* **任務目標**:
依據下方關於區間和題目的節選,當 a[i] > maxx 時,sum 應如何處理?

* **節選**:
● ● ● ● ●

題意: 有一個數組a,找得到其(最大區間和sum - 區間內最大元素maxx)的最大值。
思路: 每次遇到這周大範圍的區間和問題就沒轍,其實都是些很巧妙的思維
- 因爲答案ans的最小值爲0,所以只需考慮正整數元素;又因元素max可在[1 ,30]範圍,所以可以枚舉maxx值,再枚舉區間即可。
- 若a[i] > maxx 則不符枚舉目的,sum = 0(放棄前面的區間段)
- 若sum < 0則不符最大值 >= 0,sum = 0
代碼實現:
#include<bits/stdc++.h>
#define endl '\n'
#define null NULL
#define ll long long
#define int long long
#define pii pair<int, int>
#define lowbit(x) (x &(-x))
#define ls(x) x<<1
#define rs(x) (x<<1+1)
#define me(ar) memset(ar, 0, sizeof ar)
#define mem(ar,num) memset(ar, num, sizeof ar)
#define rp(i, n) for(int i = 0, i < n; i ++)
#define rep(i, a, n) for(int i = a; i <= n; i ++)

● ● ● ● ●

* **資料部分**:

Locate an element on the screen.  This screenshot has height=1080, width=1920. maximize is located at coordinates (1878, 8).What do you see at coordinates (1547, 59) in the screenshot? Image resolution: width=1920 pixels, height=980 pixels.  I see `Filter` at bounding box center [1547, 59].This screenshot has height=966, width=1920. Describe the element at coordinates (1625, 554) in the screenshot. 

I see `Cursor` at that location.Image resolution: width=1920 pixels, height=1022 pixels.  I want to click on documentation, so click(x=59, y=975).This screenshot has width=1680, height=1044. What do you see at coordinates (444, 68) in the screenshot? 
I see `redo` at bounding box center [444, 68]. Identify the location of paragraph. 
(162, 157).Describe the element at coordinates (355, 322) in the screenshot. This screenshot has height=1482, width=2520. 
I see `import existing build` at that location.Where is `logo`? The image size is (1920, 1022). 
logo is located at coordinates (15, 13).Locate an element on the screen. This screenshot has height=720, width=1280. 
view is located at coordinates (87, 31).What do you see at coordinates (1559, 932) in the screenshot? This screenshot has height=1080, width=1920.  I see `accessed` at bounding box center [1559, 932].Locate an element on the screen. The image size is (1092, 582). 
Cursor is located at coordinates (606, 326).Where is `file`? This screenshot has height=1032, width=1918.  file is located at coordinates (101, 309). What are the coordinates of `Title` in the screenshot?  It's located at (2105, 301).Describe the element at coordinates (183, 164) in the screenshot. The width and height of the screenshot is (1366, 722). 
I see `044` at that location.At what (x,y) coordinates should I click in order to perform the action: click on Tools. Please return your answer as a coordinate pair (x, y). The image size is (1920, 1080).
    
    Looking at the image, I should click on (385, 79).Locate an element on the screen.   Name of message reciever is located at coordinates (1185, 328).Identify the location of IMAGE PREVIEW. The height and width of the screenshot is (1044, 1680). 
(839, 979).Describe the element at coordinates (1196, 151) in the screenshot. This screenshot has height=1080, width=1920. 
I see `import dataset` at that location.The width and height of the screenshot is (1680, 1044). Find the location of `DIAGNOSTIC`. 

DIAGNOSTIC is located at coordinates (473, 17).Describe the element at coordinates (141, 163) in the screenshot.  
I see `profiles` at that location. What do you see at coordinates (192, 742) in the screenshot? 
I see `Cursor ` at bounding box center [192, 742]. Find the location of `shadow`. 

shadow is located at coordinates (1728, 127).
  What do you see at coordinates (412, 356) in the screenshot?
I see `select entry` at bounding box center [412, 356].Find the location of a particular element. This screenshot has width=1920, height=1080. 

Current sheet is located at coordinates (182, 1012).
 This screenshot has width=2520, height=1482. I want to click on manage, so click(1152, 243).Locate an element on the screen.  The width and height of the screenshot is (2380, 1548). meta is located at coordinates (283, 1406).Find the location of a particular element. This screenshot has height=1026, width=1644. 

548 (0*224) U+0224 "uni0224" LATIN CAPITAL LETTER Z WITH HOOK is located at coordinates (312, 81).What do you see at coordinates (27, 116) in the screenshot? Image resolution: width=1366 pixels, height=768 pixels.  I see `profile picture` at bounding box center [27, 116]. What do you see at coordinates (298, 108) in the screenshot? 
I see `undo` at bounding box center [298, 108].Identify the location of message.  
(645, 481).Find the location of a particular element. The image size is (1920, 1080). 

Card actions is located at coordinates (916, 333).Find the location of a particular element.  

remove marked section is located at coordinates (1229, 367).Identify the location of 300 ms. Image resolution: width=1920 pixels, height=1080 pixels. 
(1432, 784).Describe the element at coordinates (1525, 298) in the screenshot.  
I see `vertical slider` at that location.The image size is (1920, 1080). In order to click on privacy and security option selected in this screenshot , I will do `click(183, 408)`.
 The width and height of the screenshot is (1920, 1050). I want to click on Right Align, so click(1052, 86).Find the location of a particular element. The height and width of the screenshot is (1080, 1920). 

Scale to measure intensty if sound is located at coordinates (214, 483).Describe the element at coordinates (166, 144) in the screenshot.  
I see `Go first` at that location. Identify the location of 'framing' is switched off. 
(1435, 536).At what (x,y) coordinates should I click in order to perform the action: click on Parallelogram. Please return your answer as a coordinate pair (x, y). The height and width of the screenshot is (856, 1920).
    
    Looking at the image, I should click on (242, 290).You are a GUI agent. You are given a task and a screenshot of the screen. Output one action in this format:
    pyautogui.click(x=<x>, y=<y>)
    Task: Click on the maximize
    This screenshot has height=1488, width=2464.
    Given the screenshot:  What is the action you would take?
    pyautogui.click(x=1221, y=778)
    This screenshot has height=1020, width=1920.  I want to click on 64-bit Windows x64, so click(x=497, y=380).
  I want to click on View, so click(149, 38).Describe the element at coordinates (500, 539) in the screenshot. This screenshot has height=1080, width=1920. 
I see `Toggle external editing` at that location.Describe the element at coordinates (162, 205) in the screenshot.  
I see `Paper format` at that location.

● ● ● ● ●

* **練習解答**:
將 sum 設為 0,放棄前面的區間段。